The water gushed from two of four giant steel tubes in parallel arcs into the Colorado River. By afternoon, water poured from all four tubes, creating a churning pool beneath the sheer, sandstone canyon walls rising hundreds of feet.
The water level in the Grand Canyon rose 15 feet (4.6 meters) in some places.
Officials hope water from the three-day, controlled flood will leave behind sediment and restore sandbars as it goes back to normal levels.
Officials have flooded the canyon twice before, in 1996 and 2004.

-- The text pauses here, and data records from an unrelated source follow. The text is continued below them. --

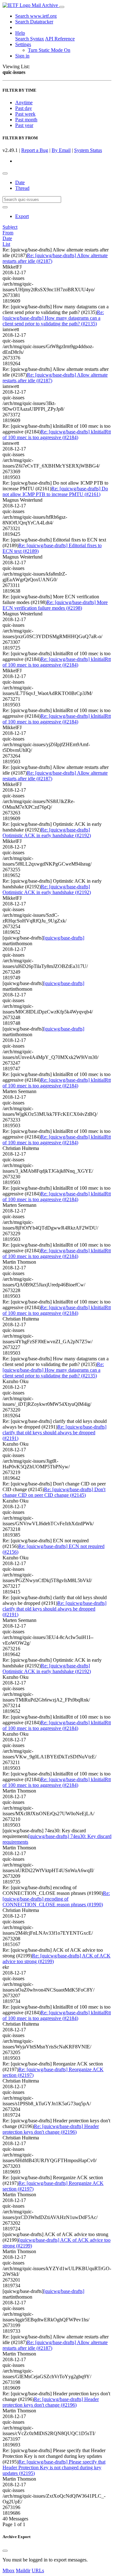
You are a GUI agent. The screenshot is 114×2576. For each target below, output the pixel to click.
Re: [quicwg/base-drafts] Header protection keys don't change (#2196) (51, 2129)
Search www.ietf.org (36, 16)
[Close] (5, 2551)
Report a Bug (34, 150)
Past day (23, 108)
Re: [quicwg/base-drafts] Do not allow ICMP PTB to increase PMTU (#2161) (55, 491)
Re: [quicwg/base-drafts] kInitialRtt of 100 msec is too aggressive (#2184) (57, 434)
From (8, 232)
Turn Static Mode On (49, 50)
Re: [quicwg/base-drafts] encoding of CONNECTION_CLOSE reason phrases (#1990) (56, 1898)
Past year (24, 125)
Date (20, 182)
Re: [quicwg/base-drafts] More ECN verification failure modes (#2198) (55, 605)
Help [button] (20, 33)
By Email (61, 150)
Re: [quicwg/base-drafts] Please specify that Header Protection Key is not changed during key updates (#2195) (54, 2467)
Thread (22, 188)
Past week (25, 114)
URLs (38, 2570)
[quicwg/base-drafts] (63, 937)
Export (22, 216)
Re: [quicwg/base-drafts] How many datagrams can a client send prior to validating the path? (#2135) (53, 318)
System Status (88, 150)
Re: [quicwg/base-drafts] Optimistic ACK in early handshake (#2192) (47, 832)
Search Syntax (29, 38)
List (6, 244)
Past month (26, 119)
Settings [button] (23, 44)
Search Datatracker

"Clear" Science for Muddy Water
Before the dam was built in 1963, the river was warm and muddy, and natural flooding built up sandbars that are essential to native plant and fish species. The river is now cool and clear, its sediment blocked by the dam.
The change helped speed the extinction of four fish species and push two others, including the endangered humpback chub, near the edge.
Shrinking beaches have led to the loss of half the camping sites in the canyon in the past decade.
Since Glen Canyon Dam was built, 98 percent of the sediment carried by the Colorado River has been lost, Grand Canyon National Park Superintendent Steve Martin said.
Martin said controlled floods need to occur every time there's enough sediment to do so—about every one to two years depending on Arizona's volatile monsoon season.
"The science is really clear that's what we need to do," Martin said.
The Grand Canyon Trust, a Flagstaff-based group that has been critical of the federal Bureau of Reclamation's management of the dam, also is calling for more regular high flows.
"The power industry is driving the Bureau of Reclamation more than anything else, as opposed as to what's best for the canyon," trust spokesperson Richard Mayol said.
Scientists will document habitat changes and determine how backwater habitats are used by the chub and other fish. Another study will look at how higher water flows affect the aquatic food base.